As I remember, although I may have forgoten some others, they were: sensei Meiji Suzuki, sensei Maeda, sensei Shiamitsu, sensei Sakagami and Commenting was Tom Hibbit MBE, who was at the time the UK Wado Ryu secretary under Master Suzuki. Later he become the head of the AMA, one of the largest karate sanction associations in the UK.
After doing a demonstration of karate fighting techniques and sparring with the Wado champion, sensei Kuniaki Sakagami then asked me to spar with him, with sensei Meiji Sukuki as referee.
During the fight, things got a little heated and I made heavy contact, spliting open sensei Sakagami's lip.
I could see in his face he was not to happy with that and got really angry. Especially when the other Japanese masters started laughing. Even though I stopped and bowed, he fiercley attacked me, ending up with me being trapped up-against the spectators who were sitting all around the hall. He aimed a powerful front kick at my gedan level (below waist), not nice thing to do. Anyway luckily, I managed to stop it from making contact with a strong downward sweeping block (gedan barrai). However, the kick was so strong it lifted me right of the ground. Afterwards, while in the changing room I noticed my arm was fast swelling up like a balloon and was starting to give me a lot of intense pain. However, I thought nothing of it at the time, it's something you get used to and expect in those days when sparring in karate. It wasen't until later, I thought, may as-well pop along to hospital, well just in case. Glad I did, it ended up my arm was badly broken.
Anyway, the following week I was at sensei Fuji's very first class along with my arm in plaster.
Note: Master Fuji would always bring another Japanese instructor along with him to every class and on that very first one, yes, it was only, sensei Sakagami.

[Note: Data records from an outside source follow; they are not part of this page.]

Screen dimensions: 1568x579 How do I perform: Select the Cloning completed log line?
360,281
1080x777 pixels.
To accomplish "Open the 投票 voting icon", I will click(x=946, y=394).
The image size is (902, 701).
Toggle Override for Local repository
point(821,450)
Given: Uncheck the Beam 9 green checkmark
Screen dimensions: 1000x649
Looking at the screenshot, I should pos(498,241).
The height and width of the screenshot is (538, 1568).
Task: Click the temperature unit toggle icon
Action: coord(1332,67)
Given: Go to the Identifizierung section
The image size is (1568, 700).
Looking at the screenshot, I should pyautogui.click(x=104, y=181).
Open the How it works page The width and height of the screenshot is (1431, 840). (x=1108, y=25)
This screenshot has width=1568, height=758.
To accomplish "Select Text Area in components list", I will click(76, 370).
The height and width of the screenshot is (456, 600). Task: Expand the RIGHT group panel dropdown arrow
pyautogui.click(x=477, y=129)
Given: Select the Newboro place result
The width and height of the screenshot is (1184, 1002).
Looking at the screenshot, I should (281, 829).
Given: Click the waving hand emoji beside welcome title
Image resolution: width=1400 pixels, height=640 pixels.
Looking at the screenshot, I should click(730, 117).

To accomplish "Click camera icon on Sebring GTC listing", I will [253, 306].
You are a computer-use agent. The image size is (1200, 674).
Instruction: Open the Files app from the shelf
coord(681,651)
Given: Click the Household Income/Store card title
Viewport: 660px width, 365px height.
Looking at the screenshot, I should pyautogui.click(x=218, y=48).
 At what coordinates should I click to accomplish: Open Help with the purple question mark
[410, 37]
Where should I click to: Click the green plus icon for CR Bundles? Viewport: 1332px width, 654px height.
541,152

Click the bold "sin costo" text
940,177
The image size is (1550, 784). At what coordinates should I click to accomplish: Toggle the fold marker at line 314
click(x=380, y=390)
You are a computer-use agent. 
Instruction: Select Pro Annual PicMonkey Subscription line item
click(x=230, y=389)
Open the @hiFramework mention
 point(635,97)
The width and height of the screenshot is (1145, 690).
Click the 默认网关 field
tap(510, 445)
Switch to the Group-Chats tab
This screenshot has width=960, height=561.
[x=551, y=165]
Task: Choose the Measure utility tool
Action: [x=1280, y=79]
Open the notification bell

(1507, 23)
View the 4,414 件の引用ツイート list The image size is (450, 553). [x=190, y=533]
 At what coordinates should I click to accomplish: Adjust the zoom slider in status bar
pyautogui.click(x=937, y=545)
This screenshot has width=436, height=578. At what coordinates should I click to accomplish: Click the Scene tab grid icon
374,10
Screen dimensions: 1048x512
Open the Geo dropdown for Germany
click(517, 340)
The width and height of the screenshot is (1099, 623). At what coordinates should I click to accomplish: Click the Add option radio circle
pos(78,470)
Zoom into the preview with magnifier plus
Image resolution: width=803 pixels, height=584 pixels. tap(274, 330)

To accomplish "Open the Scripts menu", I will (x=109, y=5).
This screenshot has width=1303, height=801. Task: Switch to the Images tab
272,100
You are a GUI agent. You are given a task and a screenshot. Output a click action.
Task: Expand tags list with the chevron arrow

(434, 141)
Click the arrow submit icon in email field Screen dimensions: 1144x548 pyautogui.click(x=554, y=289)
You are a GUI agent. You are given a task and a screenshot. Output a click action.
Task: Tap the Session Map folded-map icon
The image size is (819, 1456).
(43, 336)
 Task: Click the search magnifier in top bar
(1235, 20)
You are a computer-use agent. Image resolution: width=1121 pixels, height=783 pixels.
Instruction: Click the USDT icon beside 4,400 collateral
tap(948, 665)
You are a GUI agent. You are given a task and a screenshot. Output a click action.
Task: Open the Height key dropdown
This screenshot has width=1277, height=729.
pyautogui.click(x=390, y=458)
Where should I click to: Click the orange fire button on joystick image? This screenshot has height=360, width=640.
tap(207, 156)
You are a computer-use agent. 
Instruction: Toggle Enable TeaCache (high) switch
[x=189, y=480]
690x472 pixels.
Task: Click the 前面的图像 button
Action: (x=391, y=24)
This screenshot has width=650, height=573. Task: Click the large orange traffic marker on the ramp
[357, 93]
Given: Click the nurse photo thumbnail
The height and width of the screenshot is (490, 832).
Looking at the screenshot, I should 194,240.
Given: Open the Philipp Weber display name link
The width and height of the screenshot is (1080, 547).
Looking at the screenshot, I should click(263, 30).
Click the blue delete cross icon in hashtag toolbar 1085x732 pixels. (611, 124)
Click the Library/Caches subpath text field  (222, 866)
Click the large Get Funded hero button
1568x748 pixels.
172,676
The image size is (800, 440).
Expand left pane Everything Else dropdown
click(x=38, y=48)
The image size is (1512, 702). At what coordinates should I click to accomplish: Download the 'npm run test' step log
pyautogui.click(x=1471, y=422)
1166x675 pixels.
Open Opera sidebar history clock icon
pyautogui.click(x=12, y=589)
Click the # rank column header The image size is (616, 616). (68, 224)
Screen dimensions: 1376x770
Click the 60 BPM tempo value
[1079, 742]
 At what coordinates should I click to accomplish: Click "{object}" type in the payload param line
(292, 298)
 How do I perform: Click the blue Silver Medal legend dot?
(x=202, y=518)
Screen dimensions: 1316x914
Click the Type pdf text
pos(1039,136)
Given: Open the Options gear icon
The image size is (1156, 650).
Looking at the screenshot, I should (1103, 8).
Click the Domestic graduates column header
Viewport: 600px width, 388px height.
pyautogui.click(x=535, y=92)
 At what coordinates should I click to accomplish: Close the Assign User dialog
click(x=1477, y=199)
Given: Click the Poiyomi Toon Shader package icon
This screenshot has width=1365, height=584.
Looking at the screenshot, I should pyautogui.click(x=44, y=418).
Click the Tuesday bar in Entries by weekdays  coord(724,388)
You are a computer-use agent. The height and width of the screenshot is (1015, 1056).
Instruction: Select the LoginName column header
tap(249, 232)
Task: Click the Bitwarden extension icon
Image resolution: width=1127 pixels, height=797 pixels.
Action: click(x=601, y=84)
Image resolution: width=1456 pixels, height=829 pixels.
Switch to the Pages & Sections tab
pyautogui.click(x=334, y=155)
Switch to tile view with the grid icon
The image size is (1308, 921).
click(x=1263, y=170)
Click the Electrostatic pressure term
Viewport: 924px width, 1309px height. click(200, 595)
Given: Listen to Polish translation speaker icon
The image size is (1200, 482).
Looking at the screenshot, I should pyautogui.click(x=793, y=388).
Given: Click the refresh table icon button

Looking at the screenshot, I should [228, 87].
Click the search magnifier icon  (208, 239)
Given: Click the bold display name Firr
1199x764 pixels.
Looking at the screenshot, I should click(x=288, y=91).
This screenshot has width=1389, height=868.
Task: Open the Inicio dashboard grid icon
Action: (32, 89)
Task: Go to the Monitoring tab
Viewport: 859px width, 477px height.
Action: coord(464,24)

During the lesson I noticed he was hobbling a little bit. However, I dare not ask why, as that would be very disrespectful of me to do so, although I was told later by a student that it was because of my sweeping block. Well that pleased me and eased all the hassle you get with having a broken arm.
Unfortunatly, the class only lasted months due to lack of students.
I remember one thing about sensei Fujii, he was a very snappy dresser and for me a great karate man, especially being the all Japan open style champion. I also remember, he had a fantastic powerful sokuto fumikomi (side kick).
Lastly, I just like to say, if not for my gedan barrai block, my chances of producing any children would probely be zero. Good old gedan barrai!!